Exercise inputs below:
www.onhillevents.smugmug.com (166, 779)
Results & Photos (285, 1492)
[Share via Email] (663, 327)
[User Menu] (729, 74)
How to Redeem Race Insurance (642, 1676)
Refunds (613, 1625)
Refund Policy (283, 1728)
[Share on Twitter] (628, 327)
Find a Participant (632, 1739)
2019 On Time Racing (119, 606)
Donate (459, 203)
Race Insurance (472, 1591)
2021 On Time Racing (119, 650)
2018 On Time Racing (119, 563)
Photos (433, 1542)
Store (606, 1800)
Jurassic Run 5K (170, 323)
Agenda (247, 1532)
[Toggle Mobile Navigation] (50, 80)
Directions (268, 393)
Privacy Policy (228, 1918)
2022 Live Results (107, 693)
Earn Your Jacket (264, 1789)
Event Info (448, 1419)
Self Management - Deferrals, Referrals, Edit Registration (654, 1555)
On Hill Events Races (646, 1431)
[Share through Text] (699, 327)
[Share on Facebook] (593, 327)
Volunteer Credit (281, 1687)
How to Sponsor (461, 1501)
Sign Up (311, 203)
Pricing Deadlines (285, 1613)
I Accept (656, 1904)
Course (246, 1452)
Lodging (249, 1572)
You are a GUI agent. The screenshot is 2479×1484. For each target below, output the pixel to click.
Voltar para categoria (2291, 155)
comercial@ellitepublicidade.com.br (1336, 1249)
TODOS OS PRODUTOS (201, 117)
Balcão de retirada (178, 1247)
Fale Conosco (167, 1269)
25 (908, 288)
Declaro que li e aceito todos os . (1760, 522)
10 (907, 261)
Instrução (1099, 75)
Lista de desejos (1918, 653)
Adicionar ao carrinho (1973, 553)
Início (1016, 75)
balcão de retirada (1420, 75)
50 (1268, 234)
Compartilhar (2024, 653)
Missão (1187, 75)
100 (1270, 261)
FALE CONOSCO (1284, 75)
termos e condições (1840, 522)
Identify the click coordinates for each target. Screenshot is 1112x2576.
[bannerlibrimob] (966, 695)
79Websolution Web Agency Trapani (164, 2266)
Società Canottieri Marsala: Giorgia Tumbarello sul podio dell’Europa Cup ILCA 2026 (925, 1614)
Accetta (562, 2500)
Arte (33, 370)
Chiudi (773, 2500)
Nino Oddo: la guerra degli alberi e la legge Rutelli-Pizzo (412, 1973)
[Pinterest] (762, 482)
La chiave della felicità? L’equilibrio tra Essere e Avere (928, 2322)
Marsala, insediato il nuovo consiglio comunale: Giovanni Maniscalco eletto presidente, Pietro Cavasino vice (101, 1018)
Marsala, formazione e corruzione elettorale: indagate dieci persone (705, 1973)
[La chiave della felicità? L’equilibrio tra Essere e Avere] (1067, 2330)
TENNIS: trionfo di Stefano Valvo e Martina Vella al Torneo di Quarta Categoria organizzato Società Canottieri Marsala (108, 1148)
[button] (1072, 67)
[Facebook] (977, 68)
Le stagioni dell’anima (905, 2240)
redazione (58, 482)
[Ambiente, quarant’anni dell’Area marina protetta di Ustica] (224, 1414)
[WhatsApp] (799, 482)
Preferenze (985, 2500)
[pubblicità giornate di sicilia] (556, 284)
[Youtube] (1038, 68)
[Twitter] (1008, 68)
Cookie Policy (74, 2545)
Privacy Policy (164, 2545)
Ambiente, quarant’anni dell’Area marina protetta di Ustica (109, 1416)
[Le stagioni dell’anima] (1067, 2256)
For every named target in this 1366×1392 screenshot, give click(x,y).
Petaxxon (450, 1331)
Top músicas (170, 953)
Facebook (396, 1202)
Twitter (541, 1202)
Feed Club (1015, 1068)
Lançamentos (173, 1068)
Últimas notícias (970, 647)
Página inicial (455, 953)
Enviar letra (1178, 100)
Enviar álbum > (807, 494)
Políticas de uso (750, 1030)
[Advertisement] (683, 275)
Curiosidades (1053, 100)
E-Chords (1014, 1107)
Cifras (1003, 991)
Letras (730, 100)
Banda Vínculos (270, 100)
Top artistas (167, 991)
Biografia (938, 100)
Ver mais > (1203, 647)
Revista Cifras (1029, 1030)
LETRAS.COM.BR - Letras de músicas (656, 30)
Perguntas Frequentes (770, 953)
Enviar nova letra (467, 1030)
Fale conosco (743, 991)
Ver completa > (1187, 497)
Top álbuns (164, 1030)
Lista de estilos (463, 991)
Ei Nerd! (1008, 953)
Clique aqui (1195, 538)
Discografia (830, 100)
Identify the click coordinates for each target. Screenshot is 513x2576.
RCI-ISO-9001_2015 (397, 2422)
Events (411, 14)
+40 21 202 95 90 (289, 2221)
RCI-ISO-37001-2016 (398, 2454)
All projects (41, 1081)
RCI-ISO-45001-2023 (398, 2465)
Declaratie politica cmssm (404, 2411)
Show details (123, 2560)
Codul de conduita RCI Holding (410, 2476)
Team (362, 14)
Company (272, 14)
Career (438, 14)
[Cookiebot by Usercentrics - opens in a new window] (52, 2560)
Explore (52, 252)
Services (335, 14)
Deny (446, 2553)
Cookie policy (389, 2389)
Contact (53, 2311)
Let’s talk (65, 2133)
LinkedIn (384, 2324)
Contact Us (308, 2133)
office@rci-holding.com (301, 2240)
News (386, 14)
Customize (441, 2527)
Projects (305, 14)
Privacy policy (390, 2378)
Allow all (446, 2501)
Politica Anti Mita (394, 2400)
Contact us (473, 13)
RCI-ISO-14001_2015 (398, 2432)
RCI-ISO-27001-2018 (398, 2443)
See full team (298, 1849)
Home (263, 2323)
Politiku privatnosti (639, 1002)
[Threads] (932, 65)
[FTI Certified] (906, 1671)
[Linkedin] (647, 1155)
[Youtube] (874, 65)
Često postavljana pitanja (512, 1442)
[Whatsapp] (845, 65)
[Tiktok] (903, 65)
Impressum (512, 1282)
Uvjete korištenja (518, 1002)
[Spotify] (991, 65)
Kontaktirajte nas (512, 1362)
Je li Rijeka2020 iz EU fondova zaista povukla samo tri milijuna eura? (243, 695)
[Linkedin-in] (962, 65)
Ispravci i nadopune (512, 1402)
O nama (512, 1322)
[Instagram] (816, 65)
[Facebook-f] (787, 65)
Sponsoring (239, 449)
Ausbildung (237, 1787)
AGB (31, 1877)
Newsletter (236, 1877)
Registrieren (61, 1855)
End of Exercise inputs.
- **What to produce**:
Take the listing above and repeat exactly the lines from the one containing "You are a GUI" through the one containing "Twitter (541, 1202)", both included.

- **Task output**:
You are a GUI agent. The screenshot is 2479×1484. For each target below, output the pixel to click.
Voltar para categoria (2291, 155)
comercial@ellitepublicidade.com.br (1336, 1249)
TODOS OS PRODUTOS (201, 117)
Balcão de retirada (178, 1247)
Fale Conosco (167, 1269)
25 (908, 288)
Declaro que li e aceito todos os . (1760, 522)
10 (907, 261)
Instrução (1099, 75)
Lista de desejos (1918, 653)
Adicionar ao carrinho (1973, 553)
Início (1016, 75)
balcão de retirada (1420, 75)
50 (1268, 234)
Compartilhar (2024, 653)
Missão (1187, 75)
100 (1270, 261)
FALE CONOSCO (1284, 75)
termos e condições (1840, 522)
Identify the click coordinates for each target. Screenshot is 1112x2576.
[bannerlibrimob] (966, 695)
79Websolution Web Agency Trapani (164, 2266)
Società Canottieri Marsala: Giorgia Tumbarello sul podio dell’Europa Cup ILCA 2026 (925, 1614)
Accetta (562, 2500)
Arte (33, 370)
Chiudi (773, 2500)
Nino Oddo: la guerra degli alberi e la legge Rutelli-Pizzo (412, 1973)
[Pinterest] (762, 482)
La chiave della felicità? L’equilibrio tra Essere e Avere (928, 2322)
Marsala, insediato il nuovo consiglio comunale: Giovanni Maniscalco eletto presidente, Pietro Cavasino vice (101, 1018)
Marsala, formazione e corruzione elettorale: indagate dieci persone (705, 1973)
[La chiave della felicità? L’equilibrio tra Essere e Avere] (1067, 2330)
TENNIS: trionfo di Stefano Valvo e Martina Vella al Torneo di Quarta Categoria organizzato Società Canottieri Marsala (108, 1148)
[button] (1072, 67)
[Facebook] (977, 68)
Le stagioni dell’anima (905, 2240)
redazione (58, 482)
[Ambiente, quarant’anni dell’Area marina protetta di Ustica] (224, 1414)
[WhatsApp] (799, 482)
Preferenze (985, 2500)
[pubblicità giornate di sicilia] (556, 284)
[Youtube] (1038, 68)
[Twitter] (1008, 68)
Cookie Policy (74, 2545)
Privacy Policy (164, 2545)
Ambiente, quarant’anni dell’Area marina protetta di Ustica (109, 1416)
[Le stagioni dell’anima] (1067, 2256)
For every named target in this 1366×1392 screenshot, give click(x,y).
Petaxxon (450, 1331)
Top músicas (170, 953)
Facebook (396, 1202)
Twitter (541, 1202)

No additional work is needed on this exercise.